In het voorliggende geval komt de Raad tot de volgende beoordeling. Anders dan de rechtbank heeft gedaan wordt het vakantiegeld waarop appellant aanspraak had, omgerekend naar een bedrag per maand. Dat betekent dat ervan wordt uitgegaan dat appellant een bijstandsuitkering ontving van € 951,64 per maand. Eveneens anders dan de rechtbank heeft gedaan worden de huurtoeslag en de zorgtoeslag niet gerekend tot het inkomen waarover appellant maandelijks kon beschikken. Deze toeslagen betreffen doeluitkeringen, die bestemd zijn voor de bestrijding van specifieke kosten. Voor de toepassing van de Wet inkomstenbelasting 2001 worden deze toeslagen ook niet tot het inkomen van een belastingplichtige gerekend. De rechtbank heeft wel terecht rekening gehouden met de bronheffing van € 143,98 per maand ten behoeve van het Zorginstituut Nederland. Indien (alleen al) dat bedrag in mindering wordt gebracht op de bijstandsuitkering die appellant ontving, resteert een bedrag van minder dan € 856,48 per maand. Van in aanmerking te nemen vermogen is niet gebleken.
3.3.
Het hoger beroep is kennelijk gegrond. De aangevallen uitspraak wordt daarom vernietigd. De zaak wordt teruggewezen naar de rechtbank.
3.4.
Van voor vergoeding in aanmerking komende proceskosten is niet gebleken.
3.5.
Omdat (de griffier van) de Raad geen griffierecht heeft geheven, is toepassing van artikel 8:114, eerste lid, van de Algemene wet bestuursrecht niet aan de orde.

BESLISSING

De Centrale Raad van Beroep:
- vernietigt de aangevallen uitspraak;
- wijst de zaak terug naar de rechtbank Amsterdam.
Deze uitspraak is gedaan door T.G.M. Simons, in tegenwoordigheid van J.A. Achterberg als griffier.
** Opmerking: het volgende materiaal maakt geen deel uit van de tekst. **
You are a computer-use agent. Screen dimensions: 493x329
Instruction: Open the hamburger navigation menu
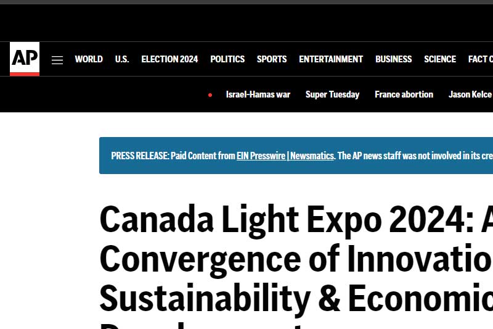57,60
De beslissing is uitgesproken in het openbaar op 19 oktober 2016.
(getekend) T.G.M. Simons
(getekend) J.A. Achterberg
Tegen deze uitspraak kunnen belanghebbenden en het bestuursorgaan binnen zes weken na de verzending van het afschrift van deze uitspraak schriftelijk verzet doen bij de Centrale Raad van Beroep, Postbus 16002, 3500 DA UTRECHT. De indiener van het verzetschrift kan daarbij vragen in de gelegenheid te worden gesteld te worden gehoord.